==== The data
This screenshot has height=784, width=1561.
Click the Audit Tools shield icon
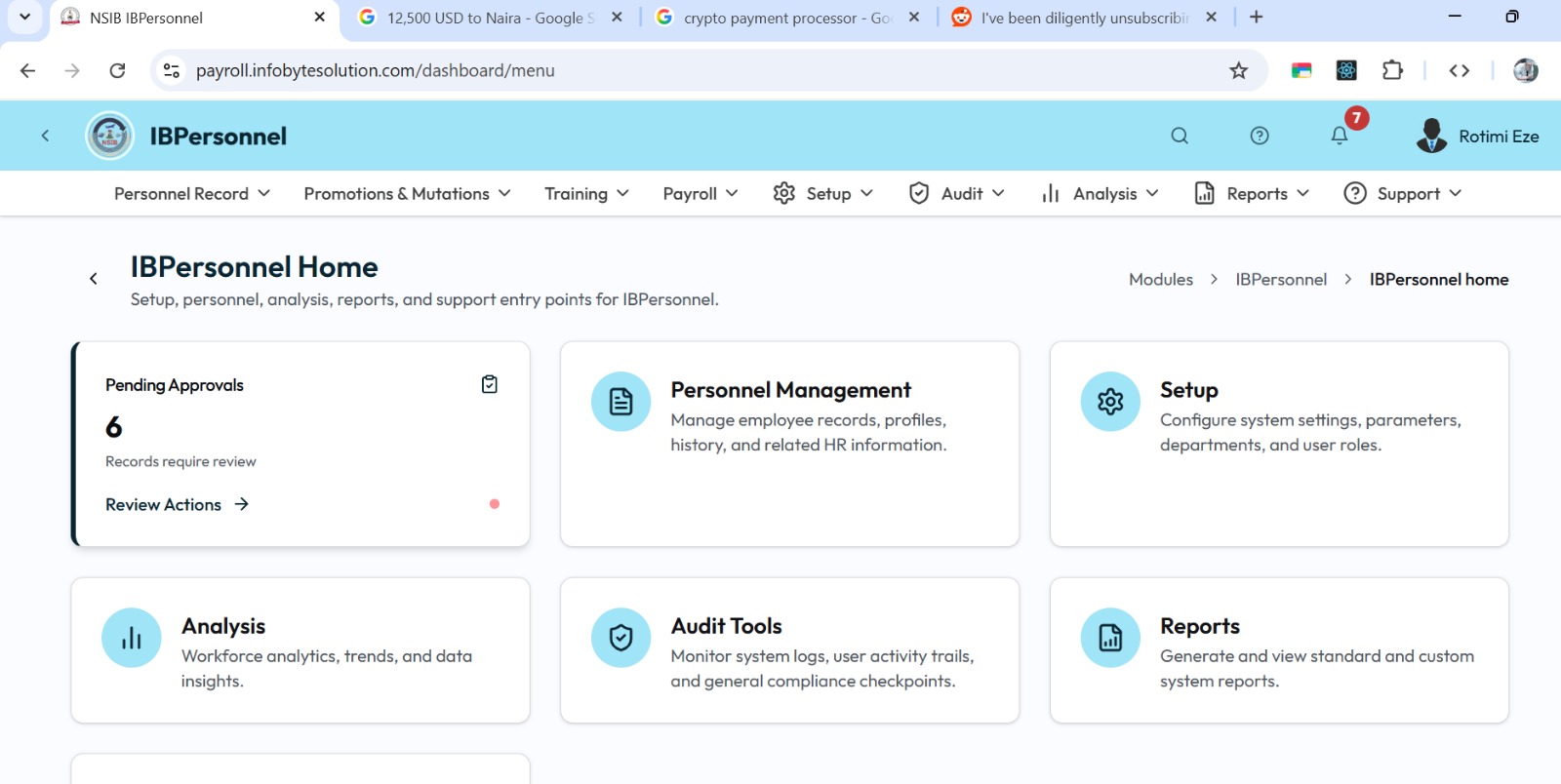click(x=620, y=638)
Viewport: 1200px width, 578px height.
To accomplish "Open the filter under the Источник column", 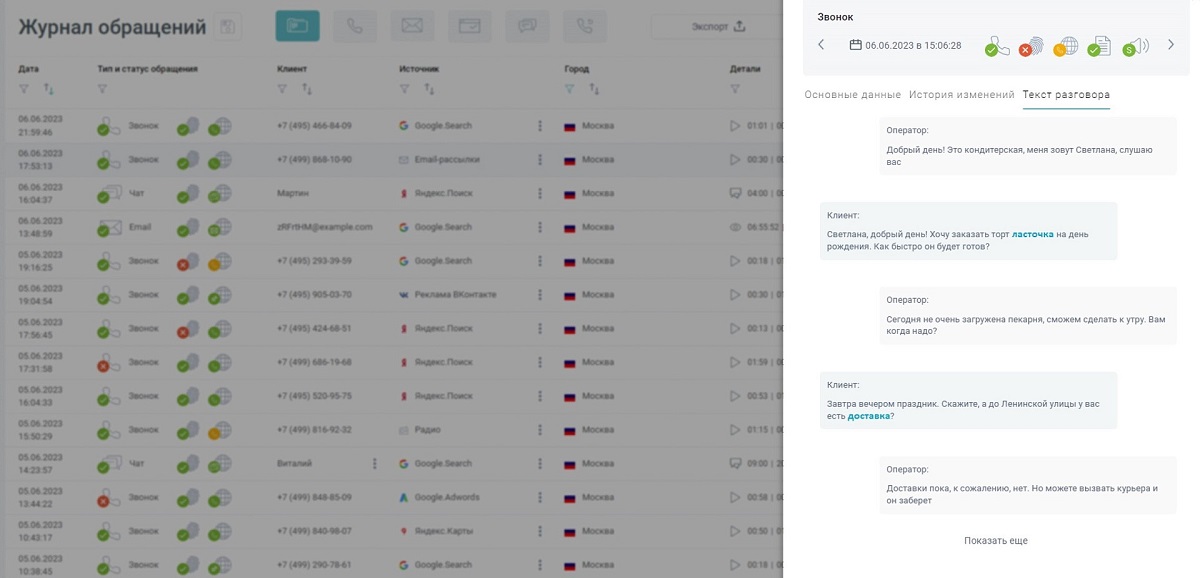I will coord(405,90).
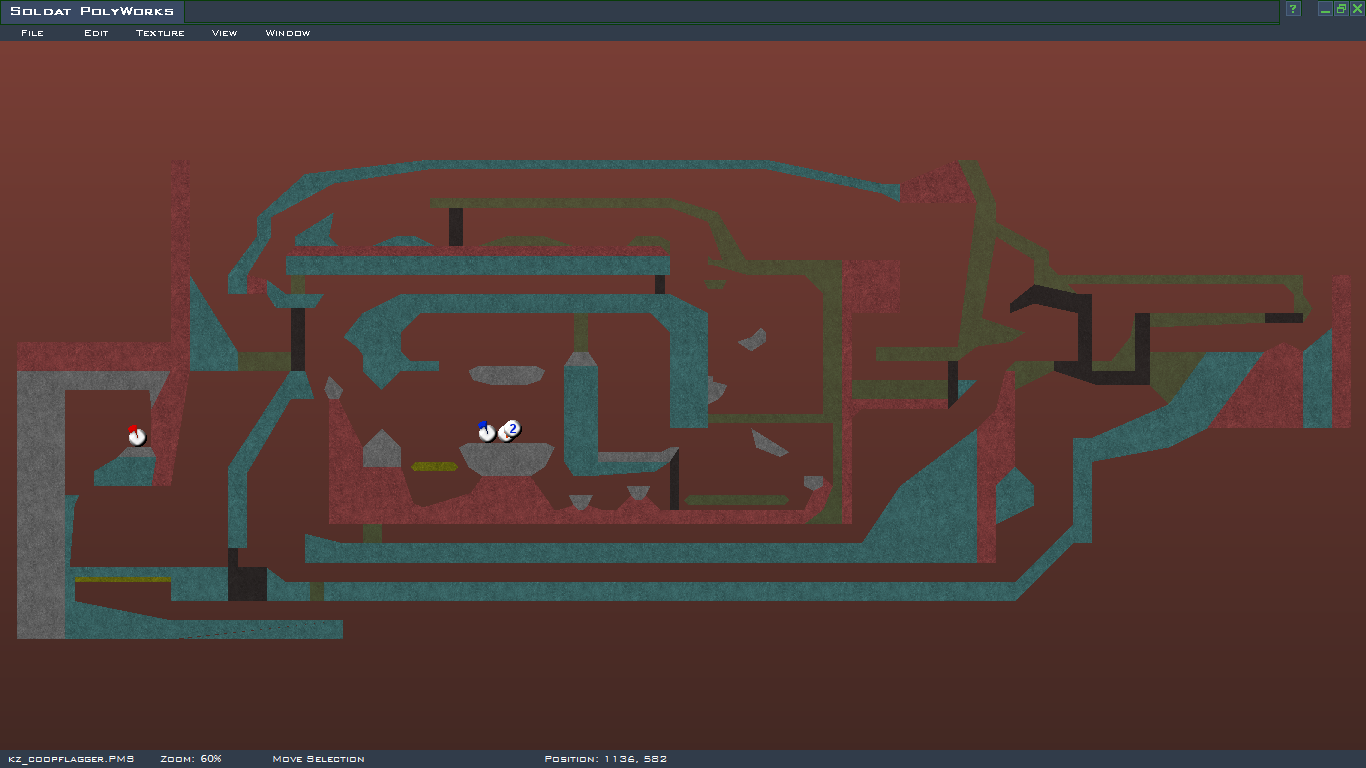
Task: Select the spawn point numbered 2
Action: 511,430

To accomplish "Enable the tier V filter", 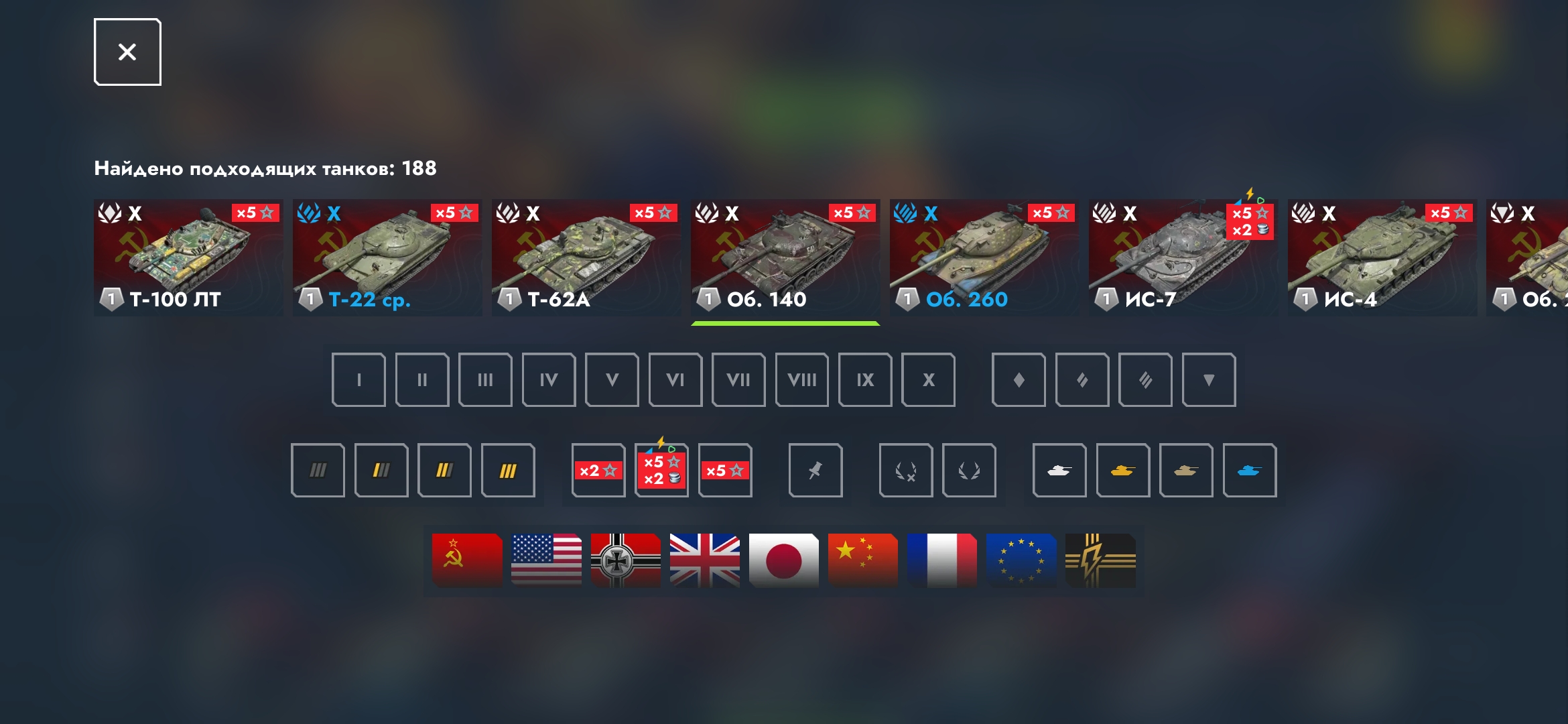I will pyautogui.click(x=612, y=380).
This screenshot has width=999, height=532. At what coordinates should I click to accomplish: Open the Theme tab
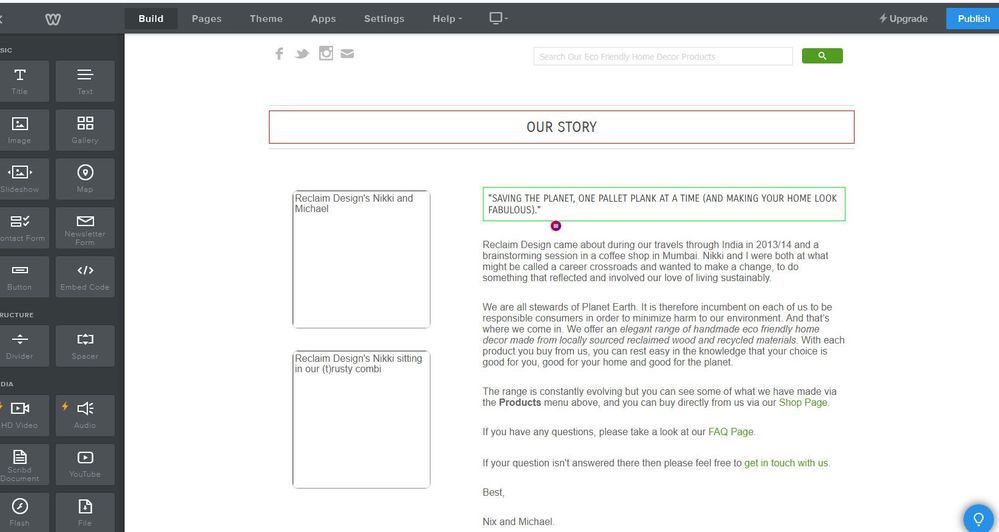266,19
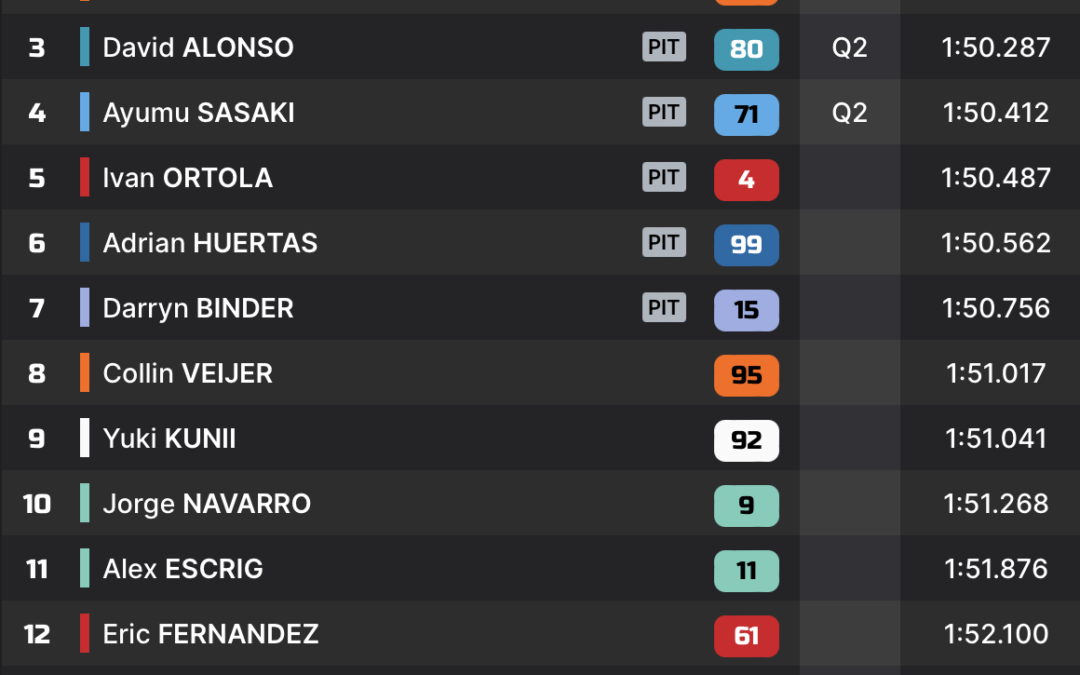The height and width of the screenshot is (675, 1080).
Task: Click the red team color bar beside Eric Fernandez
Action: pyautogui.click(x=85, y=633)
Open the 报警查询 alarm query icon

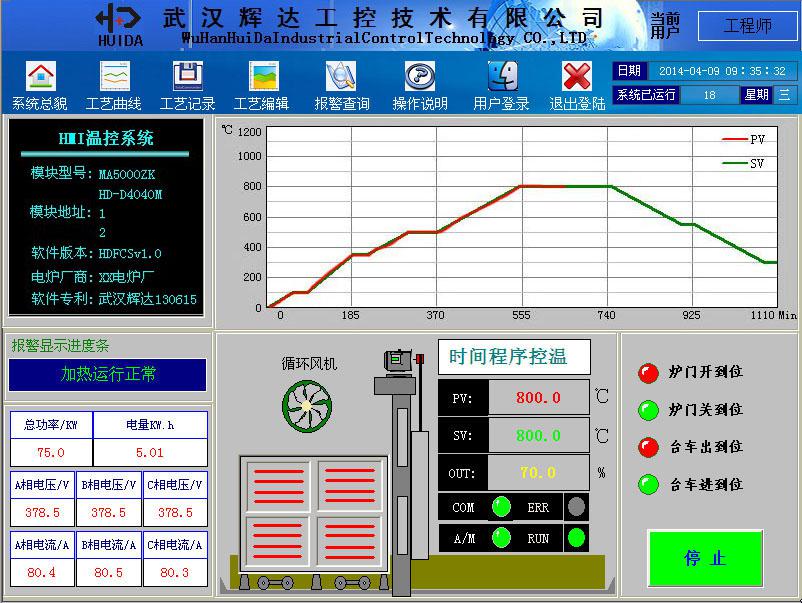click(x=341, y=78)
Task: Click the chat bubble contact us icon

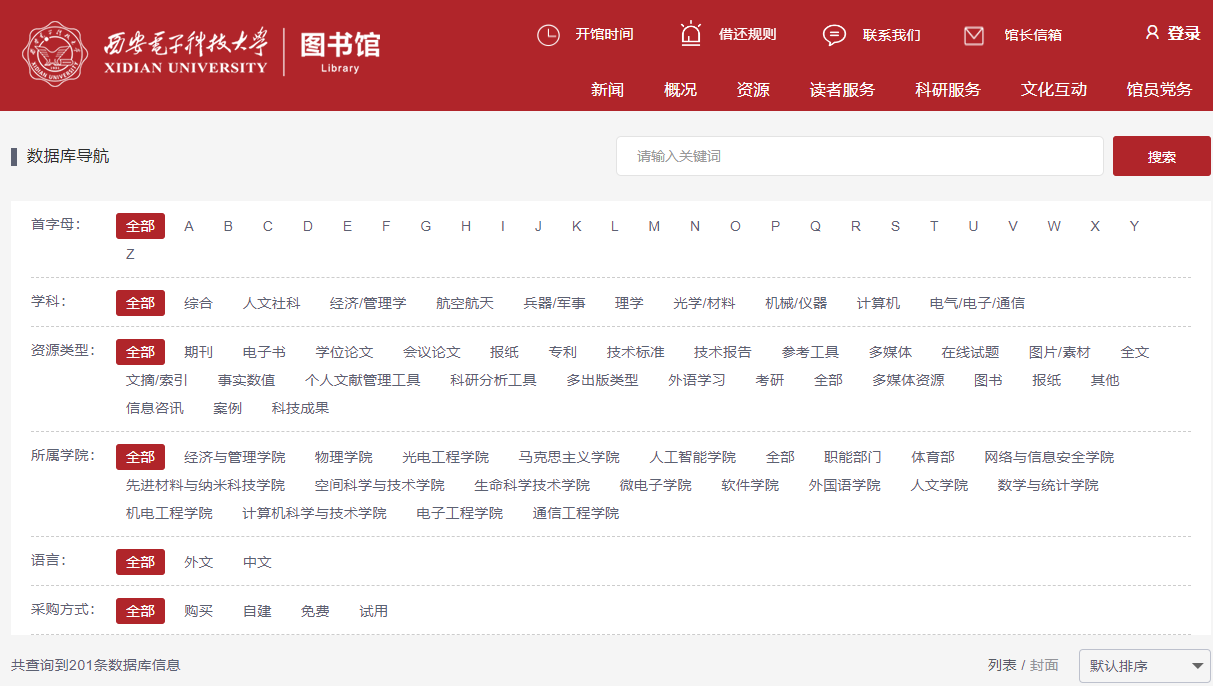Action: tap(834, 35)
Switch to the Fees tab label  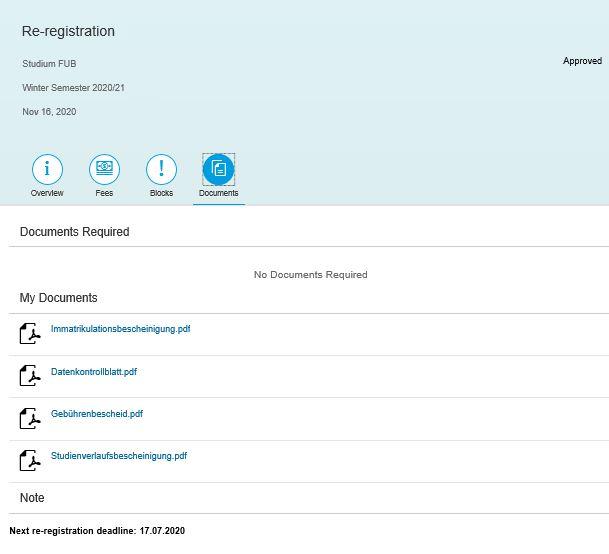pos(104,193)
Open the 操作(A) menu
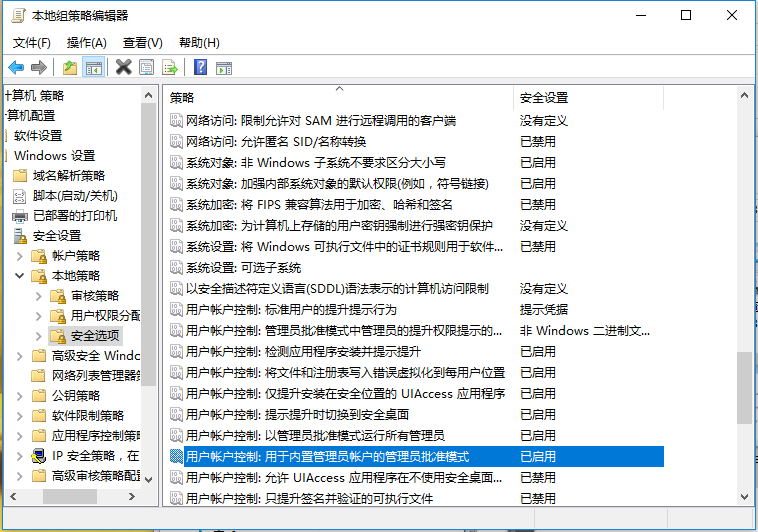 [x=87, y=42]
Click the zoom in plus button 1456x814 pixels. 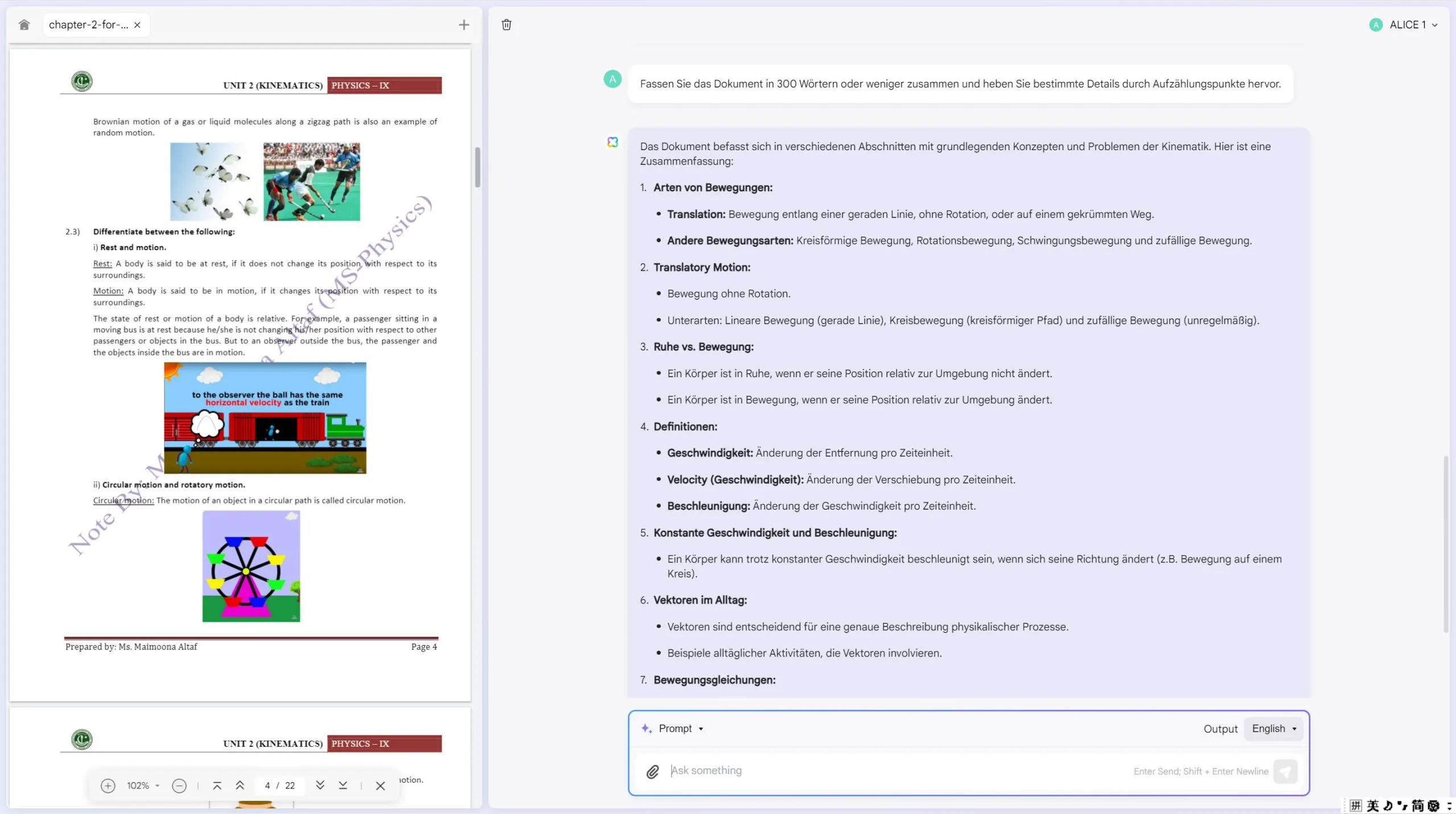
========
The required answer is an exact copy of the lines from the one containing "Open the 操作(A) menu" through the last line of the material, with the pictures removed.

Output for this exercise:
Open the 操作(A) menu
 [x=87, y=42]
Click the zoom in plus button 1456x814 pixels. 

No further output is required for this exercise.